Reproduce every line of the data below verbatim, from first to last, with no edits.

Records for processing =
▬▬▬▬▬▬▬▬▬▬

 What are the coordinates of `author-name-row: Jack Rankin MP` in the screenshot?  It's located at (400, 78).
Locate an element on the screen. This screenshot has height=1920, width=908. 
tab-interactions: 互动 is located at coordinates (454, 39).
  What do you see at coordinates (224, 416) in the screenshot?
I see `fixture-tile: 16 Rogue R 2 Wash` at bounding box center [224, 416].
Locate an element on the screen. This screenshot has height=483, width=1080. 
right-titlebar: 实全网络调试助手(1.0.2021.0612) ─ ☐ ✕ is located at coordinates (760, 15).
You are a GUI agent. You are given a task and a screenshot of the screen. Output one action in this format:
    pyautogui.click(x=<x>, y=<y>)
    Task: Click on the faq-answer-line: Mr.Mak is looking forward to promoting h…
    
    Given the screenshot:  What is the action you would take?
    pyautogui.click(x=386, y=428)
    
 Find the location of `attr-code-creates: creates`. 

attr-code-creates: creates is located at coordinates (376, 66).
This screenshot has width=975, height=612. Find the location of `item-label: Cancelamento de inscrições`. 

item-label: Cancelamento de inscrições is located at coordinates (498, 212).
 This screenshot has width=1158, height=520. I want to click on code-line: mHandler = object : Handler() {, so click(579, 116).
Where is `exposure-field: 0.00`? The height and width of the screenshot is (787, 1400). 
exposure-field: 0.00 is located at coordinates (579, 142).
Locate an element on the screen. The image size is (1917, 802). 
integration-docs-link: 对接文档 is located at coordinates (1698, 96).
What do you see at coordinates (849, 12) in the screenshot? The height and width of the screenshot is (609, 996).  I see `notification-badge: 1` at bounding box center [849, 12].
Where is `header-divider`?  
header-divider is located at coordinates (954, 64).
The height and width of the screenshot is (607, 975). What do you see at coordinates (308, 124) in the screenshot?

▬▬▬▬▬▬▬▬▬▬

Finished task =
 What are the coordinates of `author-name-row: Jack Rankin MP` in the screenshot?  It's located at (400, 78).
Locate an element on the screen. This screenshot has height=1920, width=908. 
tab-interactions: 互动 is located at coordinates (454, 39).
  What do you see at coordinates (224, 416) in the screenshot?
I see `fixture-tile: 16 Rogue R 2 Wash` at bounding box center [224, 416].
Locate an element on the screen. This screenshot has height=483, width=1080. 
right-titlebar: 实全网络调试助手(1.0.2021.0612) ─ ☐ ✕ is located at coordinates (760, 15).
You are a GUI agent. You are given a task and a screenshot of the screen. Output one action in this format:
    pyautogui.click(x=<x>, y=<y>)
    Task: Click on the faq-answer-line: Mr.Mak is looking forward to promoting h…
    
    Given the screenshot:  What is the action you would take?
    pyautogui.click(x=386, y=428)
    
 Find the location of `attr-code-creates: creates`. 

attr-code-creates: creates is located at coordinates (376, 66).
This screenshot has width=975, height=612. Find the location of `item-label: Cancelamento de inscrições`. 

item-label: Cancelamento de inscrições is located at coordinates (498, 212).
 This screenshot has width=1158, height=520. I want to click on code-line: mHandler = object : Handler() {, so click(579, 116).
Where is `exposure-field: 0.00`? The height and width of the screenshot is (787, 1400). 
exposure-field: 0.00 is located at coordinates (579, 142).
Locate an element on the screen. The image size is (1917, 802). 
integration-docs-link: 对接文档 is located at coordinates (1698, 96).
What do you see at coordinates (849, 12) in the screenshot? The height and width of the screenshot is (609, 996).  I see `notification-badge: 1` at bounding box center [849, 12].
Where is `header-divider`?  
header-divider is located at coordinates (954, 64).
The height and width of the screenshot is (607, 975). What do you see at coordinates (308, 124) in the screenshot?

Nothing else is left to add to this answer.